This is bothering you because your boyfriend is not treating you like you’re the most important woman in his life — one that he would do anything (rational) to make happy. It doesn’t matter if he won’t cheat on you, sexually, with his ex. The reality is that he’s giving her a spot as a woman in his life, that makes you feel less than important.
This isn’t about cheating, sexually. It’s about his making you feel like number one. And after a year and a half of dating, you’re not wrong to want and expect that from someone you’re investing in.

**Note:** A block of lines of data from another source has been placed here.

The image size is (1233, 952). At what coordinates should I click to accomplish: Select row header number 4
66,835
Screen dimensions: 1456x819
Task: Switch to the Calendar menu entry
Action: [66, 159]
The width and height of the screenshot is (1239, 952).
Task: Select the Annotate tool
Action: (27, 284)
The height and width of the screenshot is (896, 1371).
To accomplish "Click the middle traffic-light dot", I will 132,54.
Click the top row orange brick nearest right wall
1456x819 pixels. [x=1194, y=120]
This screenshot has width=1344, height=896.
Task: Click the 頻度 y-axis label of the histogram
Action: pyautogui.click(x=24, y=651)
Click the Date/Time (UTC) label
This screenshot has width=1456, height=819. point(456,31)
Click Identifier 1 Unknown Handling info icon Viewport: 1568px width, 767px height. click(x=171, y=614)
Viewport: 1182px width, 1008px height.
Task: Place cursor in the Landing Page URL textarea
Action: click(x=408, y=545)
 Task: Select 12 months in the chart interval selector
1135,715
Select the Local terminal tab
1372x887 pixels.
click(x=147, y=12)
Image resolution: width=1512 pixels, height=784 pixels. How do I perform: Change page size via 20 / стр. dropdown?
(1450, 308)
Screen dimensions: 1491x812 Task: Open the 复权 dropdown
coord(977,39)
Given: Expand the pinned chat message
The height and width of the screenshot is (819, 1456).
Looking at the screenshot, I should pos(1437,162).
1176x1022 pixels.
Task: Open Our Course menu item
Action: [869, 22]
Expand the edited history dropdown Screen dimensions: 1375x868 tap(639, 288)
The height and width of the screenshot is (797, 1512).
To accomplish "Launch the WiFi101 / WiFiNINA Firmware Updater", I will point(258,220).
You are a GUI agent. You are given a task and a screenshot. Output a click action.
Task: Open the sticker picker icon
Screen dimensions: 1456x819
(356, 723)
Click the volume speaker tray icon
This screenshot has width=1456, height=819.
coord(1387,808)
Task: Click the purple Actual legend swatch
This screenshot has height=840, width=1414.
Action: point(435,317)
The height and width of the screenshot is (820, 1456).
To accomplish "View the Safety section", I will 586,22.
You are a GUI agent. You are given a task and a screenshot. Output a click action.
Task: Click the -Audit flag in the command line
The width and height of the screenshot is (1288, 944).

Your instincts are correct that this may end up being a deal breaker. Picture a future together where you’re feeling put upon by children and work and the ups and downs of marriage — and he’s lunching with his ex, putting his mother ahead of you, and taking his sister’s calls before yours. I know that’s just a possible scenario where he puts other women ahead of you in his life, but if he doesn’t understand your feelings and accept your needs — which I think are reasonable — then this will become a deal breaker down the line and you’re not wrong to deal with it now to protect yourself from wasting your time with someone who isn’t Mr. Right, as much as you want to believe he is.
If he wants to see his ex-girlfriend as a foursome with you and the ex-girlfriend’s new boyfriend, every few months, then that might be a compromise. But if he’s really looking to keep her as a confidante and special friend, you have an incompatibility in your relationship socially and emotionally.